- _Data on locating visible targets_
↓↓↓

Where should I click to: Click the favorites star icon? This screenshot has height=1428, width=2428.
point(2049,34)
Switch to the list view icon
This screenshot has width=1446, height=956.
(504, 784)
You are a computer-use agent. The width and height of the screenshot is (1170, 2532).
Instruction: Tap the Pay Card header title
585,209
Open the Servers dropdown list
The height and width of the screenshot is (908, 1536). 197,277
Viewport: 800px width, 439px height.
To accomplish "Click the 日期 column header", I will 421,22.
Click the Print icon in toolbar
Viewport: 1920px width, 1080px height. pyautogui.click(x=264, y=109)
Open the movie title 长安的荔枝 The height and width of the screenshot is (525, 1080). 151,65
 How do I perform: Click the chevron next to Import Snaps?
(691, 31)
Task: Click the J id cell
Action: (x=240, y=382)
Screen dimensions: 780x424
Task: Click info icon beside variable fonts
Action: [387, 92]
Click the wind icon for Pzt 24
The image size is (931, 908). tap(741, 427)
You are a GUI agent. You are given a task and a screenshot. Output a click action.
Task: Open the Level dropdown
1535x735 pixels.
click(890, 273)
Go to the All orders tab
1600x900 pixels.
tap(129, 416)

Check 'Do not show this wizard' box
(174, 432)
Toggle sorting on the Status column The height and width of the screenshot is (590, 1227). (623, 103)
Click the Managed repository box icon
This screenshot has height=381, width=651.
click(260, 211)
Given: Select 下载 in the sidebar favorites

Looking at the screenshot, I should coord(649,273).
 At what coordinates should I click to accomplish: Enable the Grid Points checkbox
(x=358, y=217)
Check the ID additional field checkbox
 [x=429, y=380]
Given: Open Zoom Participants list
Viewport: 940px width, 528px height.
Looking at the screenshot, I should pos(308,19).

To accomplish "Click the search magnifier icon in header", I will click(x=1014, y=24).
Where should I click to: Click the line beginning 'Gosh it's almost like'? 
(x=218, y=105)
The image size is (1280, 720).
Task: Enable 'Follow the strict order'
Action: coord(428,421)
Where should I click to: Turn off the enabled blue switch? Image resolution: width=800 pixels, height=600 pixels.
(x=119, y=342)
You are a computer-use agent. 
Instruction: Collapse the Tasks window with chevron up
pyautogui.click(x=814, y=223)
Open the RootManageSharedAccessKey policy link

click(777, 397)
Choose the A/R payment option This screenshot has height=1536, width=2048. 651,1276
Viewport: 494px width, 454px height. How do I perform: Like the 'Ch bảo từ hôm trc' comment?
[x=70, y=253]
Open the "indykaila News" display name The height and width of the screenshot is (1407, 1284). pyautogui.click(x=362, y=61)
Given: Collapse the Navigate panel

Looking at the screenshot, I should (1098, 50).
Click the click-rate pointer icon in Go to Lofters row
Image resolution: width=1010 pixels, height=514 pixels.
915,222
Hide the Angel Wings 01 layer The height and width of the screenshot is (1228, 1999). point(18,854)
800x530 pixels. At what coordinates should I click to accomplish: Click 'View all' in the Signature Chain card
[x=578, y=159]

↑↑↑

Extract every line of the material above and reproduce each one unchanged.

- _EXERCISE SOLUTION_
Where should I click to: Click the favorites star icon? This screenshot has height=1428, width=2428.
point(2049,34)
Switch to the list view icon
This screenshot has width=1446, height=956.
(504, 784)
You are a computer-use agent. The width and height of the screenshot is (1170, 2532).
Instruction: Tap the Pay Card header title
585,209
Open the Servers dropdown list
The height and width of the screenshot is (908, 1536). 197,277
Viewport: 800px width, 439px height.
To accomplish "Click the 日期 column header", I will 421,22.
Click the Print icon in toolbar
Viewport: 1920px width, 1080px height. pyautogui.click(x=264, y=109)
Open the movie title 长安的荔枝 The height and width of the screenshot is (525, 1080). 151,65
 How do I perform: Click the chevron next to Import Snaps?
(691, 31)
Task: Click the J id cell
Action: (x=240, y=382)
Screen dimensions: 780x424
Task: Click info icon beside variable fonts
Action: [387, 92]
Click the wind icon for Pzt 24
The image size is (931, 908). tap(741, 427)
You are a GUI agent. You are given a task and a screenshot. Output a click action.
Task: Open the Level dropdown
1535x735 pixels.
click(890, 273)
Go to the All orders tab
1600x900 pixels.
tap(129, 416)

Check 'Do not show this wizard' box
(174, 432)
Toggle sorting on the Status column The height and width of the screenshot is (590, 1227). (623, 103)
Click the Managed repository box icon
This screenshot has height=381, width=651.
click(260, 211)
Given: Select 下载 in the sidebar favorites

Looking at the screenshot, I should coord(649,273).
 At what coordinates should I click to accomplish: Enable the Grid Points checkbox
(x=358, y=217)
Check the ID additional field checkbox
 [x=429, y=380]
Given: Open Zoom Participants list
Viewport: 940px width, 528px height.
Looking at the screenshot, I should pos(308,19).

To accomplish "Click the search magnifier icon in header", I will click(x=1014, y=24).
Where should I click to: Click the line beginning 'Gosh it's almost like'? 
(x=218, y=105)
The image size is (1280, 720).
Task: Enable 'Follow the strict order'
Action: coord(428,421)
Where should I click to: Turn off the enabled blue switch? Image resolution: width=800 pixels, height=600 pixels.
(x=119, y=342)
You are a computer-use agent. 
Instruction: Collapse the Tasks window with chevron up
pyautogui.click(x=814, y=223)
Open the RootManageSharedAccessKey policy link

click(777, 397)
Choose the A/R payment option This screenshot has height=1536, width=2048. 651,1276
Viewport: 494px width, 454px height. How do I perform: Like the 'Ch bảo từ hôm trc' comment?
[x=70, y=253]
Open the "indykaila News" display name The height and width of the screenshot is (1407, 1284). pyautogui.click(x=362, y=61)
Given: Collapse the Navigate panel

Looking at the screenshot, I should (1098, 50).
Click the click-rate pointer icon in Go to Lofters row
Image resolution: width=1010 pixels, height=514 pixels.
915,222
Hide the Angel Wings 01 layer The height and width of the screenshot is (1228, 1999). point(18,854)
800x530 pixels. At what coordinates should I click to accomplish: Click 'View all' in the Signature Chain card
[x=578, y=159]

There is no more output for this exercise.